Max Planck is one of the biggest names in physics. Most famously, he was the first person to realize that electromagnetic radiation can only be emitted in discrete chunks in accordance with the fundamental parameter now known as Planck’s constant. This groundbreaking discovery paved the way to quantum theory, and earned him the Nobel Prize for Physics in 1918. What is less well known, however, is that Planck was one of the first people to speculate on the practicalities of communicating with extraterrestrials.
The basic problem is to come up with some kind of “universal language”. It’s often said that certain forms of mathematics, such as binary arithmetic, are fundamental enough to be considered a natural language suitable for conversing with aliens. But there’s a problem. When people use numbers, they’re almost always referred to physical units of some sort. “Thirty miles per hour”. “Two liters”. “Twelve ounces”. “Sixty seconds”. Such phrases are easy enough for us to understand, but they would be meaningless to a entity from another planet. The units we use in everyday speech are essentially “anthropic” – human centered.
Scientists use rigorously defined SI (“Système International”) units such as meters, seconds and kilograms. But even these units have their origins in the human world. The meter was originally defined as a certain fraction of the circumference of the Earth, and the second as a certain fraction of the Earth’s rotational period. A kilogram was originally the mass of a certain volume of water – the volume being specified in cubic meters. So an alien culture that was unfamiliar with the planet Earth wouldn’t be able to make head or tail of measurements specified in SI units.

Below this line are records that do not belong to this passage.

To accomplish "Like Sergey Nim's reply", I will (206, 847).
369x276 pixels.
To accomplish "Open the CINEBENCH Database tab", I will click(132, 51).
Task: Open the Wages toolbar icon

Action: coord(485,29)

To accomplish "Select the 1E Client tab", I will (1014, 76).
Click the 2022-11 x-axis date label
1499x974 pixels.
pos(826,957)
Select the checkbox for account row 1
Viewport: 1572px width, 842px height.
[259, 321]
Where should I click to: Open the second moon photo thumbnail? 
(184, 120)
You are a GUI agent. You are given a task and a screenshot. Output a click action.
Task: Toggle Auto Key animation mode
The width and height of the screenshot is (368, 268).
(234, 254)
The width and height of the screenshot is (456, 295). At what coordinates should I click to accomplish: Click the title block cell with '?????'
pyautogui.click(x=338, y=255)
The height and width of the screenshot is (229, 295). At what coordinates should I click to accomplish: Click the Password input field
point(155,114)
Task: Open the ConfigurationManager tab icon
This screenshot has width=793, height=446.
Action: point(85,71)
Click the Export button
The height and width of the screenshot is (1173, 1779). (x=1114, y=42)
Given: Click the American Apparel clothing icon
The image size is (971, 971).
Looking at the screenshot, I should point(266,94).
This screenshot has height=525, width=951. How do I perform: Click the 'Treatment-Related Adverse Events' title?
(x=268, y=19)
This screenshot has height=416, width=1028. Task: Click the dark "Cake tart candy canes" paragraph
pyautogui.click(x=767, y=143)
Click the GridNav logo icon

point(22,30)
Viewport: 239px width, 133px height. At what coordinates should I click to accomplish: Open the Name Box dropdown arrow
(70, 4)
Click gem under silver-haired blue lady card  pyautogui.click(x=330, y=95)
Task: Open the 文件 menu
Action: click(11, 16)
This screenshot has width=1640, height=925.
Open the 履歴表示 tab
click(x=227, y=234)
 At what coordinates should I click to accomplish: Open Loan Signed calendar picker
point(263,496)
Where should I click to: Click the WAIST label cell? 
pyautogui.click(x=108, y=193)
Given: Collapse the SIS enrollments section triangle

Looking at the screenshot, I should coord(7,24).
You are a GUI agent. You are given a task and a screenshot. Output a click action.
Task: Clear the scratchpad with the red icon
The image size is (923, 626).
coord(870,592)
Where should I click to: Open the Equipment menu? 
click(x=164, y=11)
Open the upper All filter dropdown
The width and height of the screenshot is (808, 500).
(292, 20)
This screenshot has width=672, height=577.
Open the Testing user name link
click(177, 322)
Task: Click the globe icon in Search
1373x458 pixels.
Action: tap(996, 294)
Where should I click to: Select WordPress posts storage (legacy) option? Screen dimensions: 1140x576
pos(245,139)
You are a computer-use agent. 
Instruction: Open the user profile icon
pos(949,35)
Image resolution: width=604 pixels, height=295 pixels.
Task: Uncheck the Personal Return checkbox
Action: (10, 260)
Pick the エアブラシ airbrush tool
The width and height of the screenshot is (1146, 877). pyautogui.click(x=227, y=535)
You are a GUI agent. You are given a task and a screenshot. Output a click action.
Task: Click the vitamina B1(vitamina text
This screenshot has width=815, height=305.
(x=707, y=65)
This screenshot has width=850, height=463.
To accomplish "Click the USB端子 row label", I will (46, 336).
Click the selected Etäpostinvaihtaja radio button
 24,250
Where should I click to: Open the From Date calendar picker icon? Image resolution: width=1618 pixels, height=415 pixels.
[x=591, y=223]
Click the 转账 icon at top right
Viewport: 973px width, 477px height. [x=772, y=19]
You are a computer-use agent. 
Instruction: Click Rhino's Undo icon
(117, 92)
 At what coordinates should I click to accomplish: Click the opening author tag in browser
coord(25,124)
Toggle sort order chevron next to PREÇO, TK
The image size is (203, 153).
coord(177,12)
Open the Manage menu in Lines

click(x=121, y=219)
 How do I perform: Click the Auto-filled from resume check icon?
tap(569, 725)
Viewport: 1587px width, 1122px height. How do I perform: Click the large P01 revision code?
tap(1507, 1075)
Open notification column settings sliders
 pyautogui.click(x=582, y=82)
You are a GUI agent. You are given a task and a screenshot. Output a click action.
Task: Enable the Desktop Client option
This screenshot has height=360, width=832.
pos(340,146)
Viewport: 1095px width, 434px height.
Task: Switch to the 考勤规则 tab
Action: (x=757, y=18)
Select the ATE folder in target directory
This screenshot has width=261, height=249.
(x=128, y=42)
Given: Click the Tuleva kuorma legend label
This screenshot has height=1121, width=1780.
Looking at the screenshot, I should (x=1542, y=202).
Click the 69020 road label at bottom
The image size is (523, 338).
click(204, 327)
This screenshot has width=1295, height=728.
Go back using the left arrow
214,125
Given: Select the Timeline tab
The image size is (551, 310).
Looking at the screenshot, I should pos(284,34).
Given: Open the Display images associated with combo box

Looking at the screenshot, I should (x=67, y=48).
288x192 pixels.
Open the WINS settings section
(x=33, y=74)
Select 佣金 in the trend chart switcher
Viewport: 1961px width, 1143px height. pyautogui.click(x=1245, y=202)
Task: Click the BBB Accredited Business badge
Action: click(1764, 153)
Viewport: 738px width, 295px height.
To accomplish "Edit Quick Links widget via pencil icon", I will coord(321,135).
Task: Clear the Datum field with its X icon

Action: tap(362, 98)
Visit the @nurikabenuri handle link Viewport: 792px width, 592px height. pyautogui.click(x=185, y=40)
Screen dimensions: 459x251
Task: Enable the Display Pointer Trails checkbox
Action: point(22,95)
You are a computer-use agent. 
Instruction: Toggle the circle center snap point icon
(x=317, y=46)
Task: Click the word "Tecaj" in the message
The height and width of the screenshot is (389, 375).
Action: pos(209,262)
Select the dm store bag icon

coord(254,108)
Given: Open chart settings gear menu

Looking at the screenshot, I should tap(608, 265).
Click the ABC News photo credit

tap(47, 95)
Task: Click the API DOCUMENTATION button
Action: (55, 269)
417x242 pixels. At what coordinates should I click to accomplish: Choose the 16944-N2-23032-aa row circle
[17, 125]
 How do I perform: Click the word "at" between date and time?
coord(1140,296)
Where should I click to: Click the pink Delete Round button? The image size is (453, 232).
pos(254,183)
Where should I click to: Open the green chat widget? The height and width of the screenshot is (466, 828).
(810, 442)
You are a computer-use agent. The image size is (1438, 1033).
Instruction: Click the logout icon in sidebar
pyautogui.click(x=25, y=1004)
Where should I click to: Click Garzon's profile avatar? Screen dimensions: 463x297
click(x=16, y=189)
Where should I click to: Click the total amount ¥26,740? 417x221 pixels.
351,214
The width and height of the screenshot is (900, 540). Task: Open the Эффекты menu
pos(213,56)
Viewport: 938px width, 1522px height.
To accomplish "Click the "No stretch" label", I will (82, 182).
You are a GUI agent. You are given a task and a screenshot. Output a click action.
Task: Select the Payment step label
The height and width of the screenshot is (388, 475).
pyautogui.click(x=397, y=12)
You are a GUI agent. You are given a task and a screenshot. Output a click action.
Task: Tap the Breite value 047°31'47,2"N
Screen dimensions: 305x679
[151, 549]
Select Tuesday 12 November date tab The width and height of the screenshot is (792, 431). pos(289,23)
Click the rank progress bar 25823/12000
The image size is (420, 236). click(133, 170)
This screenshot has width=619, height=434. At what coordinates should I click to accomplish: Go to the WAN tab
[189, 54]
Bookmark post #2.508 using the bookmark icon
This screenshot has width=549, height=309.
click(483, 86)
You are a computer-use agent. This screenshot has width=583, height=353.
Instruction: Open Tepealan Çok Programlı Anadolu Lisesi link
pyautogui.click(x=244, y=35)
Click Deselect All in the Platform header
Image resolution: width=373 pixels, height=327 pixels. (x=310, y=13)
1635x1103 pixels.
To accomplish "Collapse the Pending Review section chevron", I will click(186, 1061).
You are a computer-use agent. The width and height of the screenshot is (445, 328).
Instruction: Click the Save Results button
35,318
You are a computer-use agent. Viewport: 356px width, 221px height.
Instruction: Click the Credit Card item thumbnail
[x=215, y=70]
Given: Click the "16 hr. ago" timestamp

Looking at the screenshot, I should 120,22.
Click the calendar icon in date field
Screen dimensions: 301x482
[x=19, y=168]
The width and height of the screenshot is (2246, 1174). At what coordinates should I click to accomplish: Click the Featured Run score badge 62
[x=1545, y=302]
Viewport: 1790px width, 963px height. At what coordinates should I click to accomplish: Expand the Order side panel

It’s possible to envisage “non-anthropic” units, based for example on the frequency or wavelength of certain types of radiation, or the mass of certain fundamental particles. But there are dozens of equally valid options to choose from. We could never be sure the aliens would choose the same frequencies, wavelengths or masses that we did.
Planck approached the problem from a different angle. His proposal for “natural measurement units” is tucked away at the end of a long paper on irreversible radiative processes that he presented to the Prussian Academy of Sciences in 1899. Despite the early date – the last year of the 19th century – the application to extraterrestrial communication is made explicitly in the following quote from the paper: “Units for length, mass, time and temperature which, being independent of specific bodies or substances, retain their meaning for all times and all cultures, even non-terrestrial and non-human ones.”
So how did Planck do it? The key lies in that strange quantity called Planck’s constant. Usually represented by the symbol ħ, this has the value (in scientific notation) of 1.05E-34 kgm2s-1. That looks horribly obscure, but it’s a fundamental property of the universe. It’s so fundamental, Planck argued, that it really ought to be given the value 1. So he defined his units in such a way that ħ = 1.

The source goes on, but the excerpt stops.